WaiveCar is a company started out of Santa Monica, CA, that has created a subscription service for electric vehicle rental. Subscribers would be able to rent an electric car for the first two hours for free and $5.99 for every hour after.
This service (and the first two hours of use) are supposed to be funded by a mobile advertising platform that the company is creating. Each car will carry a sticker of an advertiser and a video billboard with content determined by GPS location and advertisement demand. Additionally, the service is "subsidized" by the city of Santa Monica because electric cars can be parked at meters for free allowing for cost free parking and storage of all vehicles.
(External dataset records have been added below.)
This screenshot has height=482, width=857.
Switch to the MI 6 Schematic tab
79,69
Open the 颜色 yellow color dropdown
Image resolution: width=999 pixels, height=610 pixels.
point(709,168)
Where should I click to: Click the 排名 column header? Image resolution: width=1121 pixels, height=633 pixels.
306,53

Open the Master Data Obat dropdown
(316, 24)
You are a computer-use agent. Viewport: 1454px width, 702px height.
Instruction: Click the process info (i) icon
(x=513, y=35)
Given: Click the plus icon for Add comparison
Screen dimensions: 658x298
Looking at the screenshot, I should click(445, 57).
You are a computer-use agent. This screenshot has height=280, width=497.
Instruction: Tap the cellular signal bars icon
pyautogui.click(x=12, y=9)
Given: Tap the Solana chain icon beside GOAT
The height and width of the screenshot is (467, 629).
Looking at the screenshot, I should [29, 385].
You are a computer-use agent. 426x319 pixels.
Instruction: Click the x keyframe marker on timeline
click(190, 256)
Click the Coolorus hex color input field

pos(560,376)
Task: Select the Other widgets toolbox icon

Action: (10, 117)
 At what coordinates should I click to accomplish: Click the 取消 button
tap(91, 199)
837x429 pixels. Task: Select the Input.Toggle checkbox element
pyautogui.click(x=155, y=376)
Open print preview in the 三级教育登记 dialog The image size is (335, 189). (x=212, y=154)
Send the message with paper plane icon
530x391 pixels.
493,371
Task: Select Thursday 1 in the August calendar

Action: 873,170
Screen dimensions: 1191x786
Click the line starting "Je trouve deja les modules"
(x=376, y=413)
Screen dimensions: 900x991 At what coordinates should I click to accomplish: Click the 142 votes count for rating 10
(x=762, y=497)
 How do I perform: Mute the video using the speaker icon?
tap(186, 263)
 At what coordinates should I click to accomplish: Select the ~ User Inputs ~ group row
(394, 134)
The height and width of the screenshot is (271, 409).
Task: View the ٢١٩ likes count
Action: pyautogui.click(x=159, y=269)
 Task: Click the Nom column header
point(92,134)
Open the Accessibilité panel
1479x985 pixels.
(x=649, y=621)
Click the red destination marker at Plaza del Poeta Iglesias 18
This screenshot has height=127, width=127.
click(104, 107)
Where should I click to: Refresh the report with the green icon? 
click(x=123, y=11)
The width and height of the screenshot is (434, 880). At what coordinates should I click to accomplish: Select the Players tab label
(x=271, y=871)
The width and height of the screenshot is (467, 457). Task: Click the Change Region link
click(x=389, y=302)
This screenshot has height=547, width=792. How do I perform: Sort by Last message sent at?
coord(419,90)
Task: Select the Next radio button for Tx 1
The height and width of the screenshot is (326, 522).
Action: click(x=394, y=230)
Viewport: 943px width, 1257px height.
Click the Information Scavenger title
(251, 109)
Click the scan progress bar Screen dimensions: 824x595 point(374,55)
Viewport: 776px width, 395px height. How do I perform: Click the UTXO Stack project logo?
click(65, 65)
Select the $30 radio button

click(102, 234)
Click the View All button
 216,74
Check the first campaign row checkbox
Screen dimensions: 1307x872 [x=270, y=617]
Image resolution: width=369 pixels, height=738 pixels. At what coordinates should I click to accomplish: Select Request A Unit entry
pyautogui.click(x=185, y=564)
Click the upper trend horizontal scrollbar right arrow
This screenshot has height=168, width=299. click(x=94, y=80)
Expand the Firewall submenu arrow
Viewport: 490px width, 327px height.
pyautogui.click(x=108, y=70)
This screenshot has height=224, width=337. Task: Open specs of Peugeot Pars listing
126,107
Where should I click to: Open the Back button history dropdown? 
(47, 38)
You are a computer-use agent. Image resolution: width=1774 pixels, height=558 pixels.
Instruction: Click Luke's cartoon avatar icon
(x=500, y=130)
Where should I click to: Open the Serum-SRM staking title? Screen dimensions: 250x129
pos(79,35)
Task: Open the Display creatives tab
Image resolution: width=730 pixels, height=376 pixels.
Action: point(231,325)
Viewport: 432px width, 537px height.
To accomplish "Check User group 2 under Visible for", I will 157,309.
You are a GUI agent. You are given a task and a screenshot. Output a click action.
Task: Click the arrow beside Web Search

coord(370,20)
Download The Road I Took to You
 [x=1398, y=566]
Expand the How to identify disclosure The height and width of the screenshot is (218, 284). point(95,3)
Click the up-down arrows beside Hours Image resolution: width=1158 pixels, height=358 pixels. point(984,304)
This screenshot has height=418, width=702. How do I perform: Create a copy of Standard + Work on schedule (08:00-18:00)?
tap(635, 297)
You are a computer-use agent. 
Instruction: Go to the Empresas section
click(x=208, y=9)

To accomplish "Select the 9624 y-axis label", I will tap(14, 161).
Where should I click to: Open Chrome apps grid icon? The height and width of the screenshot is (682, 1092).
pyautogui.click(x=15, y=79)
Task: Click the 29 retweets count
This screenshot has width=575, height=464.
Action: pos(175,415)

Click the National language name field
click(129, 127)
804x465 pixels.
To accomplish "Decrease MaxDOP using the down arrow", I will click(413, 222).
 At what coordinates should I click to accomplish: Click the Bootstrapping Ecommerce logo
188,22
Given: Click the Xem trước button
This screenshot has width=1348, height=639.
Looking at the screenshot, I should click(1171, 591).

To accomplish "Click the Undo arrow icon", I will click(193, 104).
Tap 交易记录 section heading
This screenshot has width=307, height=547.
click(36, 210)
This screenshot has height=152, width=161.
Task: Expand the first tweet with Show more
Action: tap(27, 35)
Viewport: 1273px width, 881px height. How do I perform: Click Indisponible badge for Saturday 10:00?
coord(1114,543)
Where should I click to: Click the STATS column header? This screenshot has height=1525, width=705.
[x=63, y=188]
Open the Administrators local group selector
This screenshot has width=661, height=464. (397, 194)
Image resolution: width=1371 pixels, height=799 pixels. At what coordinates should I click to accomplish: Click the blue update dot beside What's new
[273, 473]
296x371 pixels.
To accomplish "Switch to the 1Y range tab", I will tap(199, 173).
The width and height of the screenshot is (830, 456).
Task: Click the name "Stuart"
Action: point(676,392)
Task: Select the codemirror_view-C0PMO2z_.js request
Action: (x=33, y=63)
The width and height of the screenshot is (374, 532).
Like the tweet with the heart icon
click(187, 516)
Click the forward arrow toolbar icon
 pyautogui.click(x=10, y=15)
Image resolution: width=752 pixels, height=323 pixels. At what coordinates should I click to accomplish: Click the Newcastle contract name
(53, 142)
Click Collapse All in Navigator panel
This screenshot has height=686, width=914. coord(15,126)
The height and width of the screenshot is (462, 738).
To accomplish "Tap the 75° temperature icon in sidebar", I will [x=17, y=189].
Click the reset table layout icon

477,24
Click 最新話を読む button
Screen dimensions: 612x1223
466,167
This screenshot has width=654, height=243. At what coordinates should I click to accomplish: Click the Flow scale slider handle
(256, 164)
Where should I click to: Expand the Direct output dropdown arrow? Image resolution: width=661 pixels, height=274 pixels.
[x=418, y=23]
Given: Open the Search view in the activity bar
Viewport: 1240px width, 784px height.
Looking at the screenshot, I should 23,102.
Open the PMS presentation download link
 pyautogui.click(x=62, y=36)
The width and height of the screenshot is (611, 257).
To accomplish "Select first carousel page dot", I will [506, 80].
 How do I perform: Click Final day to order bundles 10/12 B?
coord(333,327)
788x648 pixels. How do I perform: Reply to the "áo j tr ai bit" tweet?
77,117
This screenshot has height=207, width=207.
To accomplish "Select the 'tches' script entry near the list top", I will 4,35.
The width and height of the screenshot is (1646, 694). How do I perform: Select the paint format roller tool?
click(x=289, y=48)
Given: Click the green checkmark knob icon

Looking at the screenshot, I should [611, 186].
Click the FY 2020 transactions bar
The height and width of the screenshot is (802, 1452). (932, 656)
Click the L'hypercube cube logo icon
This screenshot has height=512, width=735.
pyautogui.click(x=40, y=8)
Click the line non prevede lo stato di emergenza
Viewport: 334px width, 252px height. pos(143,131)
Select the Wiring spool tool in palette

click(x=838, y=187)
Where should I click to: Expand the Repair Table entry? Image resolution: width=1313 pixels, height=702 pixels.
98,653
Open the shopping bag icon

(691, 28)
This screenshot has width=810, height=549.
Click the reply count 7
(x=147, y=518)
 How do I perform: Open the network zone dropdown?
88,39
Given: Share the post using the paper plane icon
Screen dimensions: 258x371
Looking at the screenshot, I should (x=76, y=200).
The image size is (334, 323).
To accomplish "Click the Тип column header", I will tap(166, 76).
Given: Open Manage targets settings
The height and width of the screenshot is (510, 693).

Cars can be driven outside of Santa Monica but must be dropped within the city on final return because of the parking subsidy.
In terms of exclusive features, the entrepreneurs have made an exclusive deal with the manufacturer of the screens that will be mounted on each car.
The service currently only has two advertisers and is not profitable at the time of the episode being filmed.
This deal aired on Episode 9.07.
Making A Deal
Each of the sharks seemed to express that the business was more of an advertising-sales play than a ride-sharing service that intended to compete with the majors like Uber or Lyft. Because of this, most of the sharks dropped out. But Mr. Wonderful offered to keep the deal alive by making the $500,000 a loan instead of a purchase of equity.
He proposed a $500,000 loan at 12% interest over a three year term. Additionally, he asked for a 2% equity "kicker" in return for the deal. Based on the way the the Stats Shark values these deals, this is seen as a $500,000 bite from the value of the company. Although, considering that WaiveCar came into the tank with an astonishing $25,000,000 valuation, this is merely a nibble.
In addition to the loan terms and the kicker though, Mr. Wonderful also receives access to any unsold inventory for 80% the list price for his own use. This would enable him to act as a reseller for the advertising space given the deep discount.
Where should the Stats Shark start with analysis? Perhaps from the perspective that this deal is really kind of a dog? The business model seems unsustainable. An ad supported ride-sharing service? The ads would have to be priced at quite a markup to support just the maintenance of the vehicles and the vehicles would have to be located in extremely valuable places for the prices to be worth it.
Additionally, the "subsidy" by the city of Santa Monica is also unsustainable and will no doubt be eliminated in the near future. This is because, as many have come to see it, these electric vehicle benefits are essentially subsidies for the already rich given the price point of electric vehicles. The federal government is talking about doing away with the sales credit and many states already have or are thinking about eliminating their own tax credits for this very reason. Santa Monica will doubt do the same either soon because why should they subsidize the wealthy or why should they subsidize a business looking to take advantage of this?
If anyone is the winner here, it truly is Mr. Wonderful. Not only does he get his money back in thirty-six months with twelve percent interest but, on the off chance the company does succeed, he now owns two percent, and can sell ad space in Santa Monica, California, no doubt a valuable market for his Something Wonderful platform.